The stranger who came to town
Yes, Missouri:
Courtland Sykes (above left) is real.
But does he really expect Chanel
to have a
"home-cooked dinner at six every night...one that I expect to have my daughters learn to fix...nasty, nail-biting, manophobic, hell-bent feminist she-devils be damned?"
Isn't this just more hyperbolic Trumpian rhetoric? Unlikely.
Trump lends himself to parody, often deliberately, as
Alec Baldwin,
Rosie O'Donnell, and legions of comedians long ago discovered. There's nothing particularly funny about Courtland Sykes, which may explain the "is he real or not" head scratching. "Eerie"-- creepy, even -- is one way to describe something so wildly unusual it should be funny, but isn't.
Sykes' good looks, manly bravado, and high-impact debut (e.g. Google him) reminds less of Trump, and more of fictional Senate candidate Greg Stillson, the chief antagonist in
Stephen King's The Dead Zone. The Real DealSykes (
with shotgun) comes from hard-working, successful folk.
Impromptu photos of him with Chanel (
below) suggest the kind of storybook love you'd find in a Barbara Cartland novel.
He has a real mom and dad,
Darlene and Richard, a real sister,
Story; and the folks back home in Arkansas are cheering him on.
Fort Smith and Hot Springs residents remember his grandpa Robert J. Sykes as a prominent, civic-minded businessman who got an award from President Bill Clinton
"for his distinguished and exceptional service." Mom Darlene thinks his heart is in the right place, and has given strongly-worded testimony to that effect.
"Courtland is
disgusted with the state of corruption in Washington and wants to serve us -- America in the U.S. Senate," she announced on Facebook. "This is a grass roots campaign; Courtland turned down the D.C. offers of support attached to establishment politicians. He's determined to run an honest race, free of inside deals and corruption."
But life sometimes imitates
art. Greg Stillson claimed he was honest too, projecting one image to the public while hiding his real ambitions of power, control, and the absolute destruction of all enemies, real or imagined.
While Sykes is nowhere near Stillson territory, he is frolicking in murky political waters, most notably with an organization that takes its name from
Seal Team Six called
"MAGATeam6."
Not a PAC
Though it looks and quacks like a Political Action Committee (PAC), MAGATeam6 "is not a PAC, but a group of individual donors seeking other donors,"
says the organization's website. "It is one political donor's effort created to encourage other citizen donors to donate directly to conservative candidates."
That donor,
John Krueger, supports Sykes, three other US Senate candidates, and eight US House candidates. And while Sykes may want to run his campaign free of Washington influencers, Krueger is an experienced electioneer. He co-founded an actual PAC, the
MAGA Coalition, with right-wing bomb-thrower
Adam Gingrich (no relation to Newt) last August.
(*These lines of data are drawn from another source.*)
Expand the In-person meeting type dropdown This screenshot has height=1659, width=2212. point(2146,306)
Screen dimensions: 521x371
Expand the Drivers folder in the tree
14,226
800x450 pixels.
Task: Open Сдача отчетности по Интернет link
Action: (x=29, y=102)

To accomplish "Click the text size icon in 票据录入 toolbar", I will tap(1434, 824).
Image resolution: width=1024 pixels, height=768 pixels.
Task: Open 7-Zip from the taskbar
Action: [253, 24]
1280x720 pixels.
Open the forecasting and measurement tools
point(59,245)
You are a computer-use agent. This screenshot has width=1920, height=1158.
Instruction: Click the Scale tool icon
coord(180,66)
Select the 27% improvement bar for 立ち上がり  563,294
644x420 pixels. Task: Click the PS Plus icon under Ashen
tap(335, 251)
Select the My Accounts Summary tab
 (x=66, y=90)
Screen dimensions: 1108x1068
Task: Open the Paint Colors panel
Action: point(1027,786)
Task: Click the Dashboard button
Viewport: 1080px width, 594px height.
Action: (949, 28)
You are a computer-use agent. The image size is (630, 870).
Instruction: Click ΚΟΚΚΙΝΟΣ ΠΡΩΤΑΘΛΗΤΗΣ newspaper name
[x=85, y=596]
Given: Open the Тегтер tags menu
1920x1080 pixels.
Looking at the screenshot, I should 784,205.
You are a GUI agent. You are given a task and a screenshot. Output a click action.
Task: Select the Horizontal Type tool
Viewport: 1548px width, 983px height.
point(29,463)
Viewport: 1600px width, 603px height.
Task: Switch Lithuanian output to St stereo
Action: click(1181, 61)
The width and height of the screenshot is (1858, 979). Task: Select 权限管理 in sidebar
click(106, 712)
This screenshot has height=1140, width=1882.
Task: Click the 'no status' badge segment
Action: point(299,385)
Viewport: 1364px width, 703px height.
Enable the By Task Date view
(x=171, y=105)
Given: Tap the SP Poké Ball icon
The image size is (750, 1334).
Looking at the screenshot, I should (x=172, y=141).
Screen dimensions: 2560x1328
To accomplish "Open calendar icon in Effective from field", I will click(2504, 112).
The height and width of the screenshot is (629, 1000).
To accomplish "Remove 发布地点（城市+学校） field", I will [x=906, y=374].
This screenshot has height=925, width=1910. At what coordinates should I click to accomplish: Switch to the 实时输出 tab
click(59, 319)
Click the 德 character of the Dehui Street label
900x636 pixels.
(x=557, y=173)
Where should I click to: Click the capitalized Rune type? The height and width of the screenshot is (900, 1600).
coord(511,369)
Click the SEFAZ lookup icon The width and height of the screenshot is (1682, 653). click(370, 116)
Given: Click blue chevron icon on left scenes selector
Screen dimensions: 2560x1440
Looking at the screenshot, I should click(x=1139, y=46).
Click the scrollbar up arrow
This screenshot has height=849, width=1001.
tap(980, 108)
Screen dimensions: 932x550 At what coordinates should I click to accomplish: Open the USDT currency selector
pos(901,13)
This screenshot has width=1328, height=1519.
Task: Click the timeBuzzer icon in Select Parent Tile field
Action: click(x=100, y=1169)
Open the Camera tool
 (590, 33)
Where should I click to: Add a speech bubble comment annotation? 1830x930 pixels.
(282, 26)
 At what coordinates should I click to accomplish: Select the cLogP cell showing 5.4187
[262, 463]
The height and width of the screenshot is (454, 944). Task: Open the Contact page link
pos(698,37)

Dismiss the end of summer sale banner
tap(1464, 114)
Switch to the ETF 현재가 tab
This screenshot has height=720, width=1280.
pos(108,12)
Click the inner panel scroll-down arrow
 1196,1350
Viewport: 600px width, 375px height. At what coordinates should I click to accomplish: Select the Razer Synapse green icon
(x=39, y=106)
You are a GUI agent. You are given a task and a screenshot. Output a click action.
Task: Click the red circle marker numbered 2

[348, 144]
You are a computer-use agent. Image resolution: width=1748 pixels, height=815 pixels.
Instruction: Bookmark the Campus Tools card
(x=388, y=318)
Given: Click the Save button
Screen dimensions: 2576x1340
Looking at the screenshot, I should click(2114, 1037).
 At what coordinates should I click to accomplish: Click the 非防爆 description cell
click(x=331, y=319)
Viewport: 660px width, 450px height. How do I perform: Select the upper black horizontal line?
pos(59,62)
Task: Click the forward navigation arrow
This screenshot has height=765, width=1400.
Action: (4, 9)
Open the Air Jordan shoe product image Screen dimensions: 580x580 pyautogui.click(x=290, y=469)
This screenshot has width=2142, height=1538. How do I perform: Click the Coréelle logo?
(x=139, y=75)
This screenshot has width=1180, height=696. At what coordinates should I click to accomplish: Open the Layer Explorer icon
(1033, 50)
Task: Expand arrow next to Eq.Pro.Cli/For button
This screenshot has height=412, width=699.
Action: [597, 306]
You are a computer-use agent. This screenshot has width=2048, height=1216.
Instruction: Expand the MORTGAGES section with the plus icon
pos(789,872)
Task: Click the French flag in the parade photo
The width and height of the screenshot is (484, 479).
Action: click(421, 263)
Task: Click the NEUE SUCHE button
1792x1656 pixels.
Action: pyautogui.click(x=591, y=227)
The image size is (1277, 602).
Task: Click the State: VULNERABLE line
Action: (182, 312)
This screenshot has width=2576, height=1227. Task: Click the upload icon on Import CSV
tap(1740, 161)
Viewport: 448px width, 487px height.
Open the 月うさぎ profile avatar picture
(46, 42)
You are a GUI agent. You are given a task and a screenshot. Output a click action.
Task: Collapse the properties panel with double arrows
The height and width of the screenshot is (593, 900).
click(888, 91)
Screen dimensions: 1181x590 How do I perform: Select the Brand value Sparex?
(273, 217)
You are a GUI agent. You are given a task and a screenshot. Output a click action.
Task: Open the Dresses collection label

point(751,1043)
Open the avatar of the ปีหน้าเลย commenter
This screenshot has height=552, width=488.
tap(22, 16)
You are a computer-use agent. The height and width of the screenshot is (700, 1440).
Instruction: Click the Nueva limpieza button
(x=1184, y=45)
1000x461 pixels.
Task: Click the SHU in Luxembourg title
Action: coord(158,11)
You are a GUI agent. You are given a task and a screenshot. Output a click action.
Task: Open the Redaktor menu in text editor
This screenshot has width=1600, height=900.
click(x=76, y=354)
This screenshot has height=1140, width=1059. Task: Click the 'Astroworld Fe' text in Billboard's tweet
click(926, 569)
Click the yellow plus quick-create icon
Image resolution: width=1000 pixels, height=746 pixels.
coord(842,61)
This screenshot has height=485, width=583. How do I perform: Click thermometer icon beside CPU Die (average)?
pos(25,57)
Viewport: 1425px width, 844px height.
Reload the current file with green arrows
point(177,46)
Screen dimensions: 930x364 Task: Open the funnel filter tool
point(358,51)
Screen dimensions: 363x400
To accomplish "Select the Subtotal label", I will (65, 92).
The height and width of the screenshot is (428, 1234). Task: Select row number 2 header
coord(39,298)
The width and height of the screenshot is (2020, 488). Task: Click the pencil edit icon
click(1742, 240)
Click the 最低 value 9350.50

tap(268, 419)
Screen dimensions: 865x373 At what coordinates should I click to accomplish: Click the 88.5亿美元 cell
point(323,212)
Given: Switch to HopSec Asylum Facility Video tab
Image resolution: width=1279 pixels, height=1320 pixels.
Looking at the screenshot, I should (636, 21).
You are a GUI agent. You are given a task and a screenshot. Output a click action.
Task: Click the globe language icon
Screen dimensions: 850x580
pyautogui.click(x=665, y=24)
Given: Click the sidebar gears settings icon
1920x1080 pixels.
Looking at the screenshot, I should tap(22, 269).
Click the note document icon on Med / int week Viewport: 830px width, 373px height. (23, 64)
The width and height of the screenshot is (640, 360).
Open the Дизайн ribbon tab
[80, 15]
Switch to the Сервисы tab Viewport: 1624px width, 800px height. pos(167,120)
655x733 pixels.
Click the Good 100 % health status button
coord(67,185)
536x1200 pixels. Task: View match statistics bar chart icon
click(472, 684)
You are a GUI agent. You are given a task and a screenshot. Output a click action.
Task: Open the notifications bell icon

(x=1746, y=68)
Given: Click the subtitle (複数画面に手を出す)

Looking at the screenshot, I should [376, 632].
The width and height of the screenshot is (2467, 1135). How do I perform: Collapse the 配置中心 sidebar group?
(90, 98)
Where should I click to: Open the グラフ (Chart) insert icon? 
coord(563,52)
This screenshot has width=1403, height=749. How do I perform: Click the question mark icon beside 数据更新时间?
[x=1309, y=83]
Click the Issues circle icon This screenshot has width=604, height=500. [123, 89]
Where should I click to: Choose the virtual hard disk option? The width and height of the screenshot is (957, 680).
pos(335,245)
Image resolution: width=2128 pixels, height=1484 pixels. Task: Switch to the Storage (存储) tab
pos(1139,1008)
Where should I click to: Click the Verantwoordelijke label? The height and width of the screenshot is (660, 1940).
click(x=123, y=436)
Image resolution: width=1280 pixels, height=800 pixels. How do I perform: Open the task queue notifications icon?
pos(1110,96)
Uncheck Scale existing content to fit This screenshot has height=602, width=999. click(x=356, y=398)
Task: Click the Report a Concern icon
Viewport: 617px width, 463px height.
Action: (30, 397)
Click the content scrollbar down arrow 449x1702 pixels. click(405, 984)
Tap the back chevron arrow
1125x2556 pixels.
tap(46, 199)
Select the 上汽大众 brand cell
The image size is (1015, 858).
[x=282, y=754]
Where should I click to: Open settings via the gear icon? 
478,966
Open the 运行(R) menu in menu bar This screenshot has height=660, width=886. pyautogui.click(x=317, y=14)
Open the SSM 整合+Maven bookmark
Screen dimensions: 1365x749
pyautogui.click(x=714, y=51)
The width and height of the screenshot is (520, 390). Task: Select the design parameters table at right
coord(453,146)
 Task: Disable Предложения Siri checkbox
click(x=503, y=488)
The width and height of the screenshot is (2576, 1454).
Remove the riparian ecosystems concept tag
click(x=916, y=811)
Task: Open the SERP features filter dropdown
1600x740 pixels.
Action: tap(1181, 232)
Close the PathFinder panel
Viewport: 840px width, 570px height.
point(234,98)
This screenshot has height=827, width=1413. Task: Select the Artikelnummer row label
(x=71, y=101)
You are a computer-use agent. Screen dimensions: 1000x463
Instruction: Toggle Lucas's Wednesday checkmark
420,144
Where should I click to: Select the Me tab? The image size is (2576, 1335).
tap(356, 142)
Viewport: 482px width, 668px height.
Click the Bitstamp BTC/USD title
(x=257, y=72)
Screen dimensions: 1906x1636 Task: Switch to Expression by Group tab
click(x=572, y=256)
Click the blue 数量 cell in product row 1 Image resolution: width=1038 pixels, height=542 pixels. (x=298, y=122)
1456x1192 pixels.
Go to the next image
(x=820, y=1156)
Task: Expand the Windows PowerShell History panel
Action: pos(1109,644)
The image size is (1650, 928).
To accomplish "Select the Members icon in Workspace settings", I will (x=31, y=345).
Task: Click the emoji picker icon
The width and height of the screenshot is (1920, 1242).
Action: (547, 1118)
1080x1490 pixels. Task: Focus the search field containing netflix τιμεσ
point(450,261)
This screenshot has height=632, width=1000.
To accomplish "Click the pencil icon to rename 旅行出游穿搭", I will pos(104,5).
The MAGA Coalition's first order of business was to support disgraced Senate candidate
Roy Moore.
Gingrich and Krueger's wife,
conservative pundit Ann Vandersteel, have also reportedly promoted "conspiracy theories" about the murder of
Hillary Clinton staffer Seth Rich; and a human trafficking ring allegedly run by prominent Democratic Party members out of pizza restaurants, unaffectionately named "Pizzagate."
Not exactly Swamp-free.
MAGATeam6 claims to "vet" candidates for their support of a
seventeen-point agenda that's a mix of Steve Bannon, Trump, traditional conservatism, and the GOP platform. It includes funding the "border wall"; lowering taxes; promoting energy independence; draining "The Swamp"; removing "unconstitutional state restrictions on gun rights"; and pro-life efforts to "stop the atrocities of the American baby holocaust."
MAGATeam6 also devotes several agenda items to the destruction of America's enemies.
Post-reality America
Maybe it's the "us vs. them" approach that makes Courtland Sykes seem creepy. This kind of woman vs. that kind of woman. This enemy vs. that enemy. Trump has it too, but it's not the same. His rhetoric is easy to satirize and in so doing, rob of much of its power. There's also a constant sense of "wink wink" self-parody in virtually everything The Donald says.
The mysteries about Sykes are also eerie. He's only lived in Missouri for about a year. His fiance seems to have changed her name, from Ryan to Rion. He may have gone to real Harvard, or the lesser Harvard Extension. His resume is vague.
All of which potentially makes him a force to be reckoned with. Sykes has come this far on fumes, and can't afford to let his foot off the gas.
Remember "post-racial" America under Obama? We may be entering "post-reality" America under our current reality TV star Commander in Chief. As imitators like Sykes step into the political arena, hoping to capitalize on their own brand of The Donald's trademark outlandishness, fictional politicians like Greg Stillson may start coming to life.